Okay! So it seems I may have fallen off the grid since my set of haiku's on Sunday. I've been around. I just really don't know what to say...Until today!!!
I applied at the only job I knew would hire me because, well, because I have an automatic in with my mother in law working there behind the desk.
I applied for a job at the local Y by me.
When I first applied I, honest to God, thought I was applying for a front desk position.
I wanted to be done with kids once and for all.

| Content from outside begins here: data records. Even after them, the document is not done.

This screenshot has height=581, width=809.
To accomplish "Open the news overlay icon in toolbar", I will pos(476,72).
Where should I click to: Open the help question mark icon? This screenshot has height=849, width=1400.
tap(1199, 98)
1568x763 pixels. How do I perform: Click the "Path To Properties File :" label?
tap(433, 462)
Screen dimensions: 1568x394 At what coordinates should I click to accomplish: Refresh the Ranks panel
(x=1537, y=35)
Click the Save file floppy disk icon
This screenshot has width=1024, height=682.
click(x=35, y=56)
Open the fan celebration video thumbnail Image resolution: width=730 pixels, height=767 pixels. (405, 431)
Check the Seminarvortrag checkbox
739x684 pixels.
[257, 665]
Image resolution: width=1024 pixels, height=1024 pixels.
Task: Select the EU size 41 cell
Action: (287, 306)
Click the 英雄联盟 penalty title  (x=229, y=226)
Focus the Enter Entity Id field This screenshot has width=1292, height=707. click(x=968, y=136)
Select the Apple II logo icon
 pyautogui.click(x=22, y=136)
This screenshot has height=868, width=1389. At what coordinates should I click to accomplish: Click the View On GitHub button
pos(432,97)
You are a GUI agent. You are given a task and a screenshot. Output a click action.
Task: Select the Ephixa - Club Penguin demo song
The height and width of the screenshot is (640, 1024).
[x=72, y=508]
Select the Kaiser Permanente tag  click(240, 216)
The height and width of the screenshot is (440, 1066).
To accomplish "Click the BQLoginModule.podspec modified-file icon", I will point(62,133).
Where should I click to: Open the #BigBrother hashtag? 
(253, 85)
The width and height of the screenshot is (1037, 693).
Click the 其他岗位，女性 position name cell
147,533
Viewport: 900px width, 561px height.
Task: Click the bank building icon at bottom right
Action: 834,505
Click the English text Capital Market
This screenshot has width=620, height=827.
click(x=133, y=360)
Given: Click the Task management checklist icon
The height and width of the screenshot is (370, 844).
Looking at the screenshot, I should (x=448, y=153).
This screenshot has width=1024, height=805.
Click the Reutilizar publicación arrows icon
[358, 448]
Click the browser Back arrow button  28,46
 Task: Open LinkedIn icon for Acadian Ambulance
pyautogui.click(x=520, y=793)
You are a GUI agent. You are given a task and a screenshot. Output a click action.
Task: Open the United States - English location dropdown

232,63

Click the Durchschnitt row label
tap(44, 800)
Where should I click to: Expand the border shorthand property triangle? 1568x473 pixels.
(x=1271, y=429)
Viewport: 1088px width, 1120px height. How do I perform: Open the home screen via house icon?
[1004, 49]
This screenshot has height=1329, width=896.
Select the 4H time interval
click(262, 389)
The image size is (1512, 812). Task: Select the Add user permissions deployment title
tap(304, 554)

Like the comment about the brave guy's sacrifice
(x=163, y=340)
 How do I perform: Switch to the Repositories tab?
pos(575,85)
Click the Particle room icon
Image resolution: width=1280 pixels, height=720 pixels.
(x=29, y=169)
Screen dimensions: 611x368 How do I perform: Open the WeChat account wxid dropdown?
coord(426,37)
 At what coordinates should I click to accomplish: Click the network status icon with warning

Oh, Universe!!! You sick and twisted being you are!!!!
Why punish me like that?
I figure it'll give me some credentials toward finding another job. Unfortunately, I know that when a job doesn't want to let you go, they will tell those that are calling for references something they're not supposed to. Mostly it comes out like, "Who are you calling for? Diana? Diana? Oh! Yes, yes, yes, yes. I know her." That usually sets the employer off, causing them to go in a different direction and hire someone else.
I begged the universe for an assistant library position. Why didn't the universe listen to me?
Oh, but the library did call. Yeah, they called to tell me it was a temporary (like 8 week temporary) part-time position. Curse loopholes. All because they're trying something new through an employment agency! GRRR!!!
So, trying not to cry, I get a call from the Y that everything is a go and I just need to fill out paperwork and go for a drug test and fingerprint screening.
Okay! So Friday, I went to get a drug test.
By today--Wednesday--I'm being told I have to re-take the drug test. The woman on the phone told me it was "too diluted." Like, what the heck does that mean? I've never heard of such a thing.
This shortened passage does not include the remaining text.